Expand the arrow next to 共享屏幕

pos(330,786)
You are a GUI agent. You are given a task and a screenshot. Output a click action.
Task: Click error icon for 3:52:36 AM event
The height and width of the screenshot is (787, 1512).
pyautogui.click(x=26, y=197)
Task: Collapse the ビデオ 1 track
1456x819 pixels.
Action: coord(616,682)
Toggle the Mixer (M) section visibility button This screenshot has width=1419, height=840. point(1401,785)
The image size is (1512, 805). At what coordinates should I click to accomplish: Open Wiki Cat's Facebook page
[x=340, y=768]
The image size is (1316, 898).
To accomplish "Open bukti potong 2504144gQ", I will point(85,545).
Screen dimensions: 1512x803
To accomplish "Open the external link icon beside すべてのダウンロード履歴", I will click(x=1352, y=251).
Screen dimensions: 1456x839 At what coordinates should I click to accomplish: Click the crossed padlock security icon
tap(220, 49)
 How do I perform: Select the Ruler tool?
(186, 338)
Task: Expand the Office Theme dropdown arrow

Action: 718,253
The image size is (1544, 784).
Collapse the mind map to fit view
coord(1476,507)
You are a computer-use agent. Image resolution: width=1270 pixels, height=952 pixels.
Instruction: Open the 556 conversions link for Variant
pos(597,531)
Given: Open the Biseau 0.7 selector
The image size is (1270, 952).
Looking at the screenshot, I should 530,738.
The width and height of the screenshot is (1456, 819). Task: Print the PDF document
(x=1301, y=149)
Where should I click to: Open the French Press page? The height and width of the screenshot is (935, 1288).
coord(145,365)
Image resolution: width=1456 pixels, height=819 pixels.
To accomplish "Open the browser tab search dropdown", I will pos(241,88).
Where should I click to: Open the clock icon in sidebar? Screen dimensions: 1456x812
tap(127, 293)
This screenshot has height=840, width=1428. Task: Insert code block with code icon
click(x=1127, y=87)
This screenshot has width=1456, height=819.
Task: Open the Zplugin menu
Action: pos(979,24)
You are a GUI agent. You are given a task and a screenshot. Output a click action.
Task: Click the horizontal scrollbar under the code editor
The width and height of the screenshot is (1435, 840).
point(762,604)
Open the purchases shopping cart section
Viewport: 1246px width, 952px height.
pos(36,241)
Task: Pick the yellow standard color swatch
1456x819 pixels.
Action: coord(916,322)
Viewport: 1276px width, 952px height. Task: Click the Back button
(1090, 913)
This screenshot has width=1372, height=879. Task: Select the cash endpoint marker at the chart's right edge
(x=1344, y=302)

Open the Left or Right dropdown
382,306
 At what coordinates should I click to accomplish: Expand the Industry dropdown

Work task
Exactly as shown above, return every record.

Solution for this task
Expand the arrow next to 共享屏幕

pos(330,786)
You are a GUI agent. You are given a task and a screenshot. Output a click action.
Task: Click error icon for 3:52:36 AM event
The height and width of the screenshot is (787, 1512).
pyautogui.click(x=26, y=197)
Task: Collapse the ビデオ 1 track
1456x819 pixels.
Action: coord(616,682)
Toggle the Mixer (M) section visibility button This screenshot has width=1419, height=840. point(1401,785)
The image size is (1512, 805). At what coordinates should I click to accomplish: Open Wiki Cat's Facebook page
[x=340, y=768]
The image size is (1316, 898).
To accomplish "Open bukti potong 2504144gQ", I will point(85,545).
Screen dimensions: 1512x803
To accomplish "Open the external link icon beside すべてのダウンロード履歴", I will click(x=1352, y=251).
Screen dimensions: 1456x839 At what coordinates should I click to accomplish: Click the crossed padlock security icon
tap(220, 49)
 How do I perform: Select the Ruler tool?
(186, 338)
Task: Expand the Office Theme dropdown arrow

Action: 718,253
The image size is (1544, 784).
Collapse the mind map to fit view
coord(1476,507)
You are a computer-use agent. Image resolution: width=1270 pixels, height=952 pixels.
Instruction: Open the 556 conversions link for Variant
pos(597,531)
Given: Open the Biseau 0.7 selector
The image size is (1270, 952).
Looking at the screenshot, I should 530,738.
The width and height of the screenshot is (1456, 819). Task: Print the PDF document
(x=1301, y=149)
Where should I click to: Open the French Press page? The height and width of the screenshot is (935, 1288).
coord(145,365)
Image resolution: width=1456 pixels, height=819 pixels.
To accomplish "Open the browser tab search dropdown", I will pos(241,88).
Where should I click to: Open the clock icon in sidebar? Screen dimensions: 1456x812
tap(127, 293)
This screenshot has height=840, width=1428. Task: Insert code block with code icon
click(x=1127, y=87)
This screenshot has width=1456, height=819.
Task: Open the Zplugin menu
Action: pos(979,24)
You are a GUI agent. You are given a task and a screenshot. Output a click action.
Task: Click the horizontal scrollbar under the code editor
The width and height of the screenshot is (1435, 840).
point(762,604)
Open the purchases shopping cart section
Viewport: 1246px width, 952px height.
pos(36,241)
Task: Pick the yellow standard color swatch
1456x819 pixels.
Action: coord(916,322)
Viewport: 1276px width, 952px height. Task: Click the Back button
(1090, 913)
This screenshot has width=1372, height=879. Task: Select the cash endpoint marker at the chart's right edge
(x=1344, y=302)

Open the Left or Right dropdown
382,306
 At what coordinates should I click to accomplish: Expand the Industry dropdown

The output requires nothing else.